Work order -
Return all of the data exactly, with nothing left out but the pictures.

(Saved data entries)
- - - - -

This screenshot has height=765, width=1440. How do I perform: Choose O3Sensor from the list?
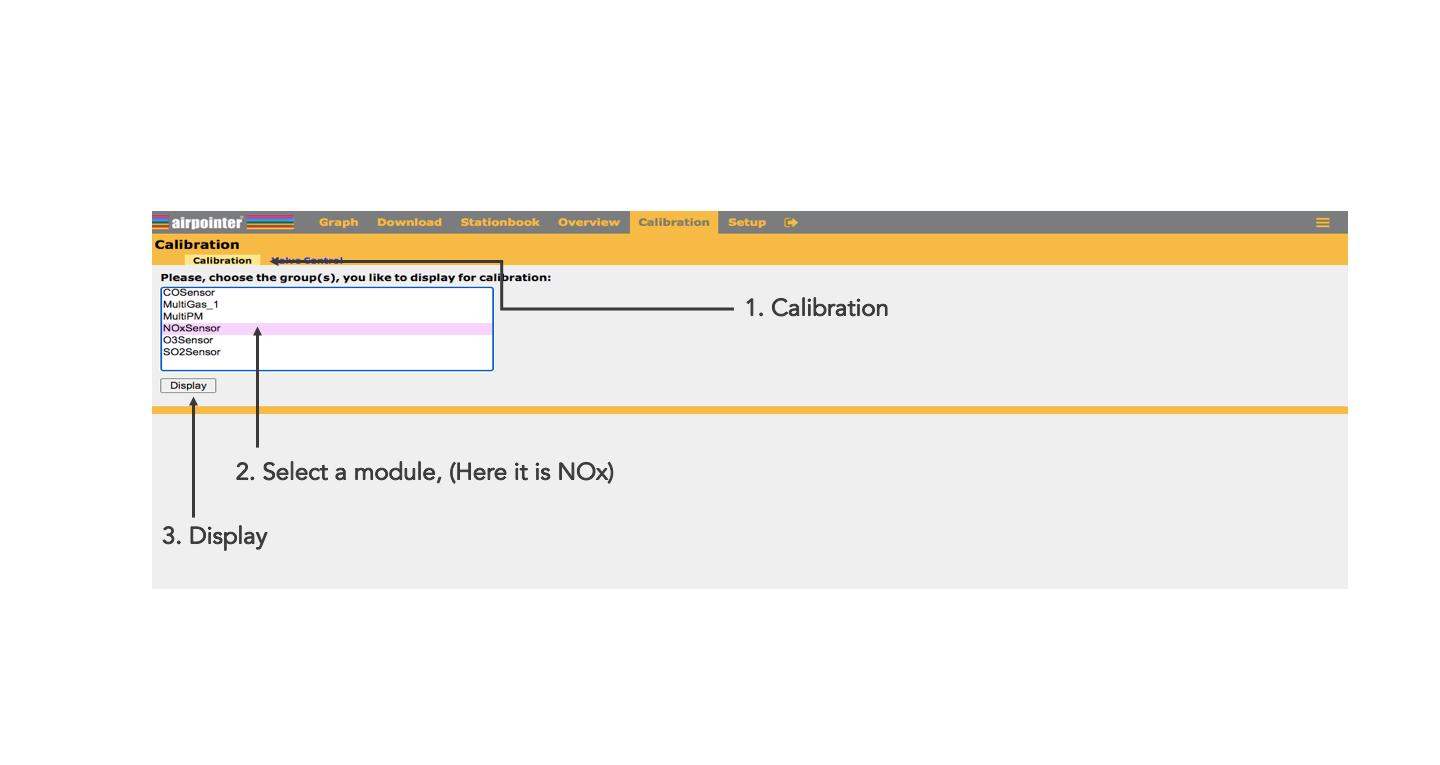(188, 341)
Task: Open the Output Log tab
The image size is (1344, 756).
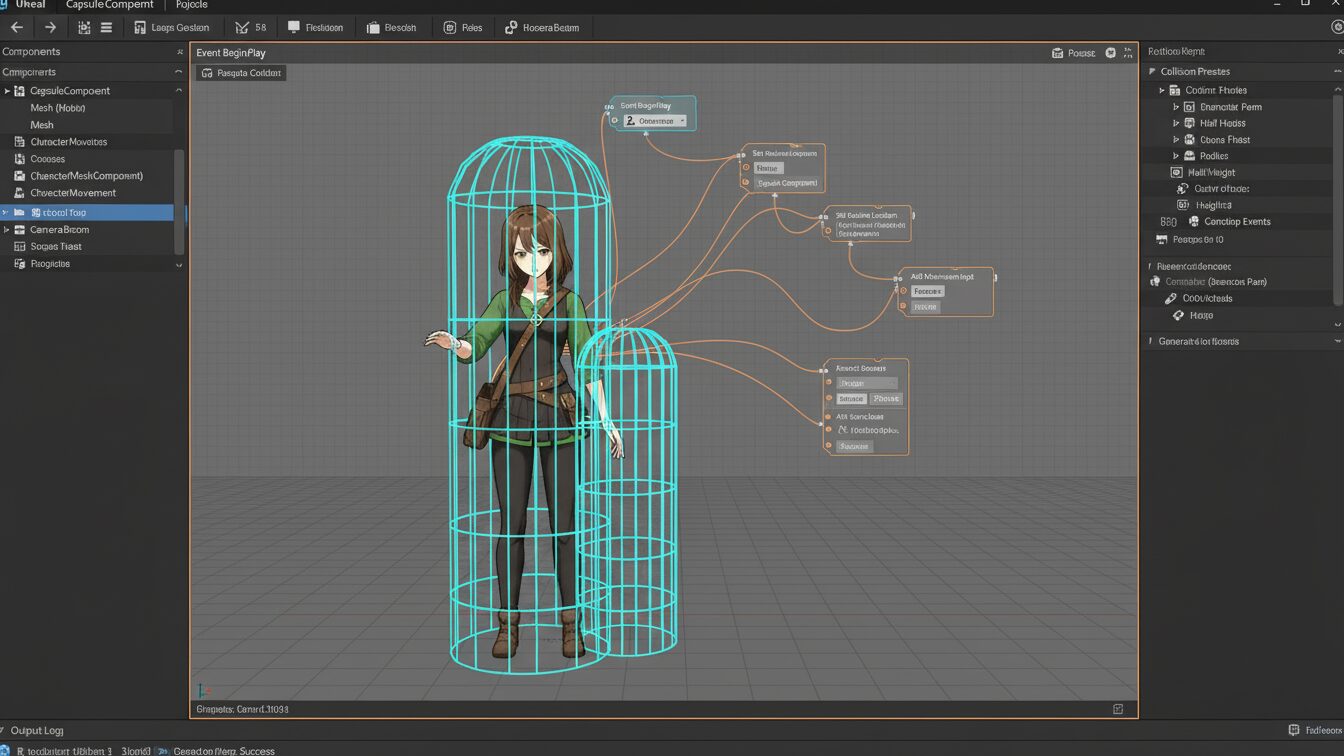Action: 36,731
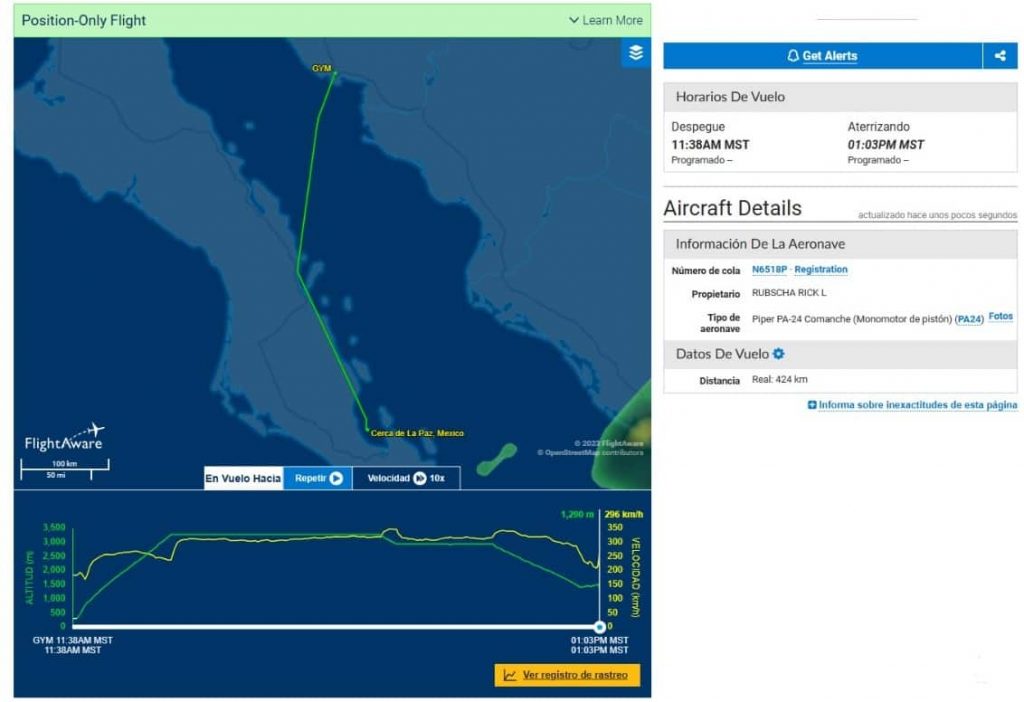Click the FlightAware logo on the map

[64, 439]
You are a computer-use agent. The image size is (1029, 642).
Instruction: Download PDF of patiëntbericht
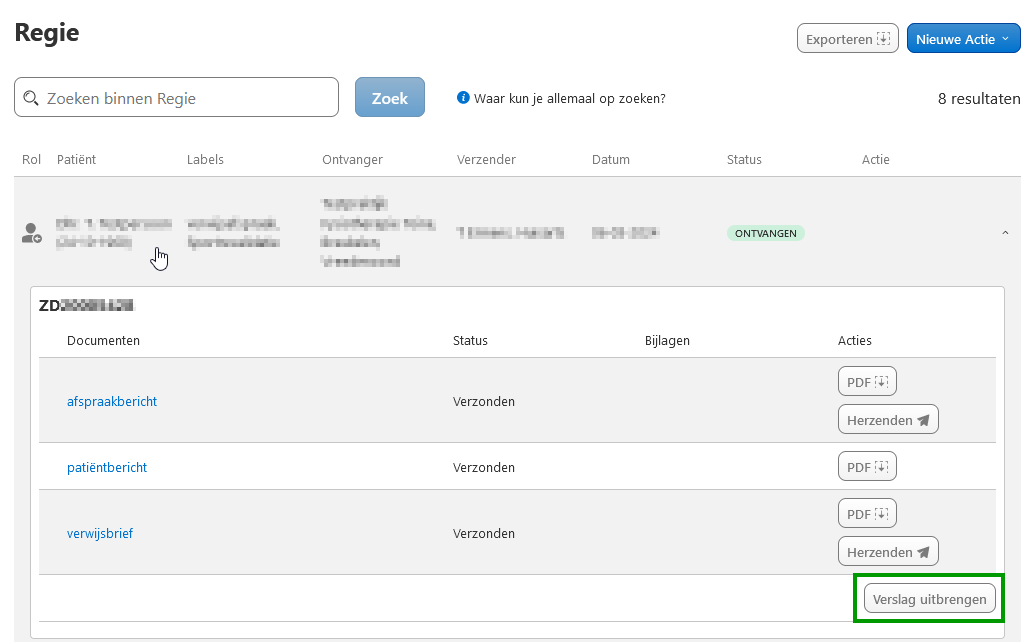(867, 467)
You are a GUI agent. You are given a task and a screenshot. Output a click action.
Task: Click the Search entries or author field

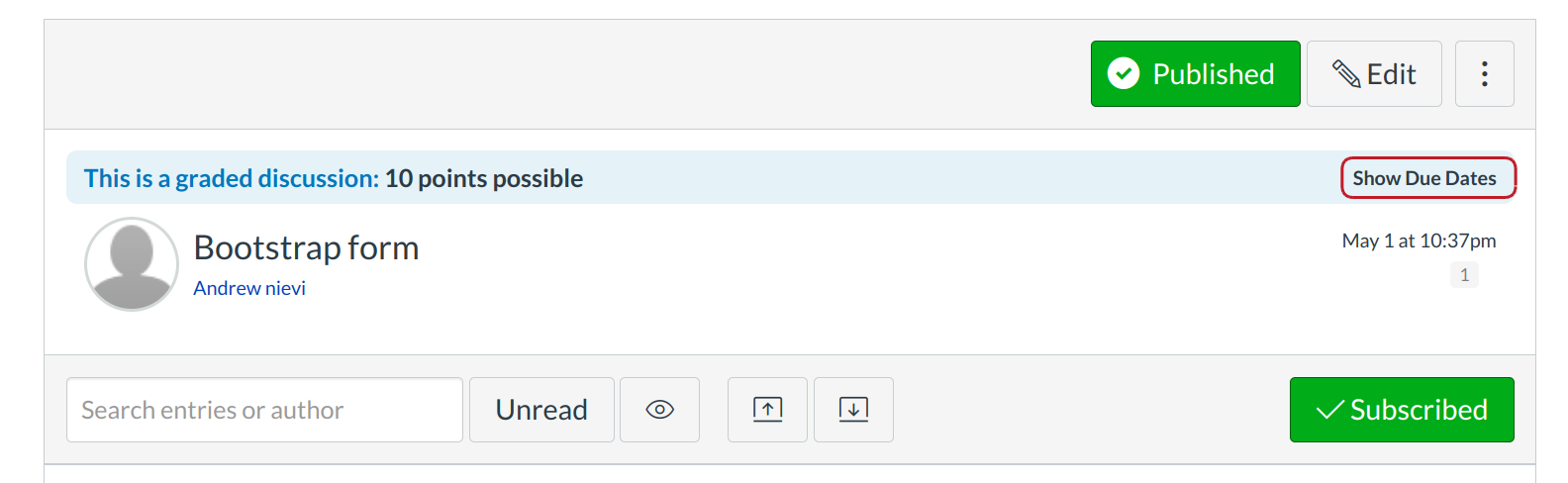(264, 410)
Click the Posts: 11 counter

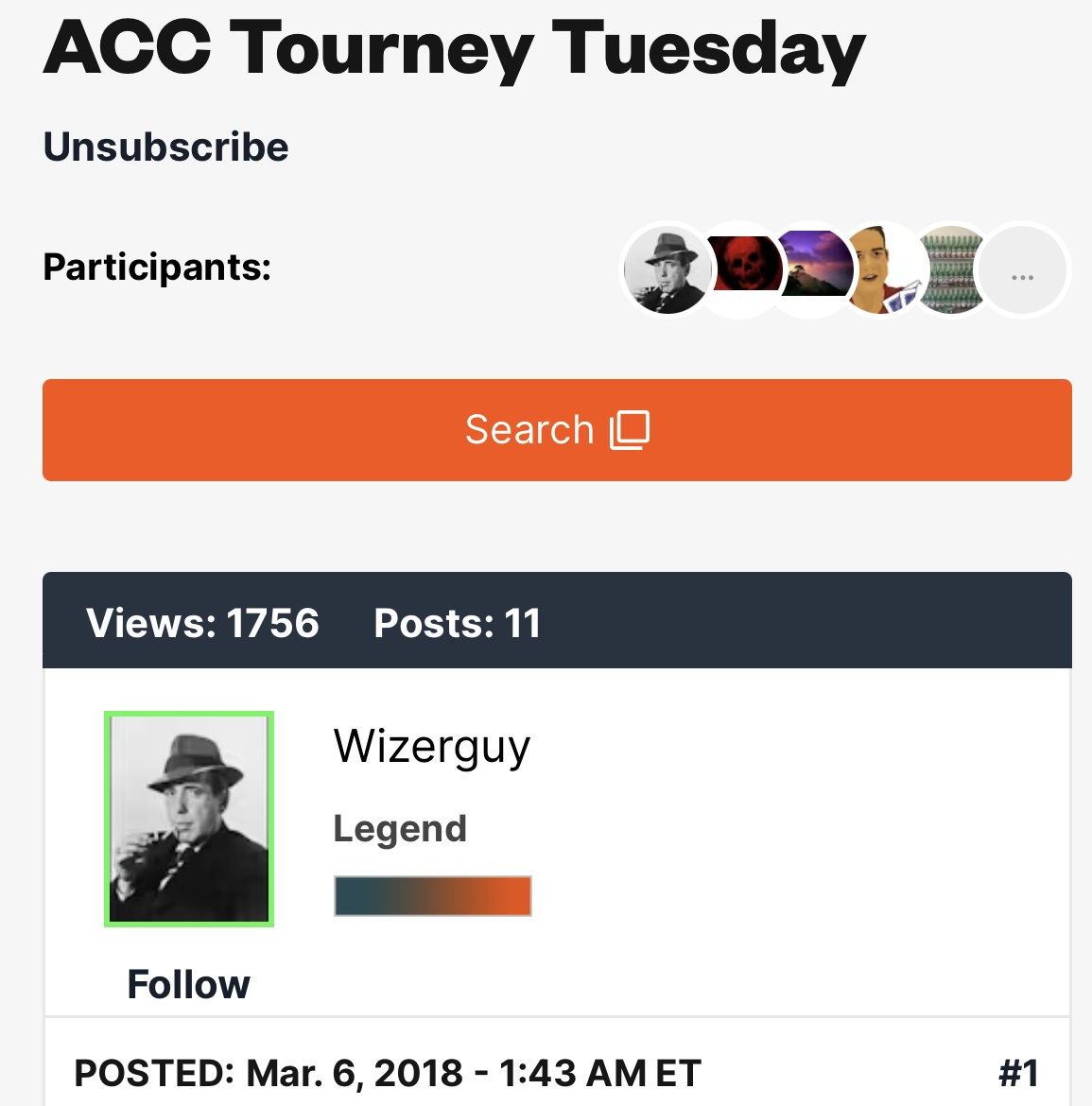tap(457, 623)
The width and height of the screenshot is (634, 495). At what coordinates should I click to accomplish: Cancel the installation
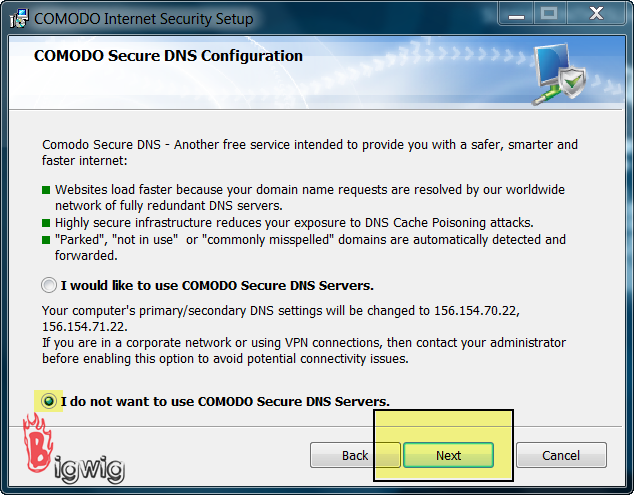(561, 455)
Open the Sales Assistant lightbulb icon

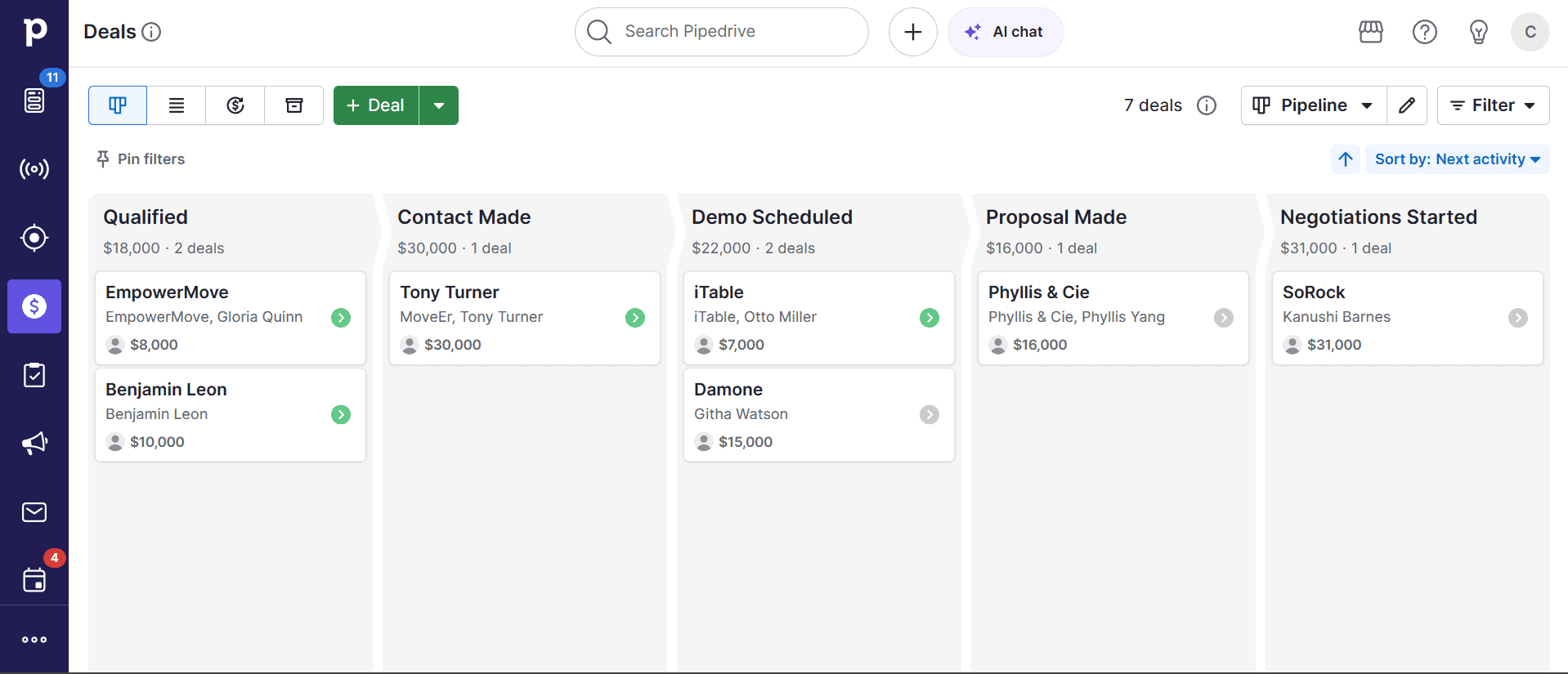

- - - - -

Output of the task -
This screenshot has height=765, width=1440. How do I perform: Choose O3Sensor from the list?
(188, 341)
Task: Open the Output Log tab
The image size is (1344, 756).
Action: 36,731
Click the FlightAware logo on the map

[64, 439]
You are a computer-use agent. The image size is (1029, 642).
Instruction: Download PDF of patiëntbericht
(867, 467)
You are a GUI agent. You are given a task and a screenshot. Output a click action.
Task: Click the Search entries or author field

(264, 410)
Click the Posts: 11 counter

tap(457, 623)
The width and height of the screenshot is (634, 495). At what coordinates should I click to accomplish: Cancel the installation
(561, 455)
Open the Sales Assistant lightbulb icon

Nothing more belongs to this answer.